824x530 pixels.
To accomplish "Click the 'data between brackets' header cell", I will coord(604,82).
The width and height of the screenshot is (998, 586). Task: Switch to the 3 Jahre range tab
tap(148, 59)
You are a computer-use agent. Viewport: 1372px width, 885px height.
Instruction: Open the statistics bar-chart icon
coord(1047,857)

____

**Task:**
Each of the entries must be set down again exactly.

**Problem solution:**
824x530 pixels.
To accomplish "Click the 'data between brackets' header cell", I will coord(604,82).
The width and height of the screenshot is (998, 586). Task: Switch to the 3 Jahre range tab
tap(148, 59)
You are a computer-use agent. Viewport: 1372px width, 885px height.
Instruction: Open the statistics bar-chart icon
coord(1047,857)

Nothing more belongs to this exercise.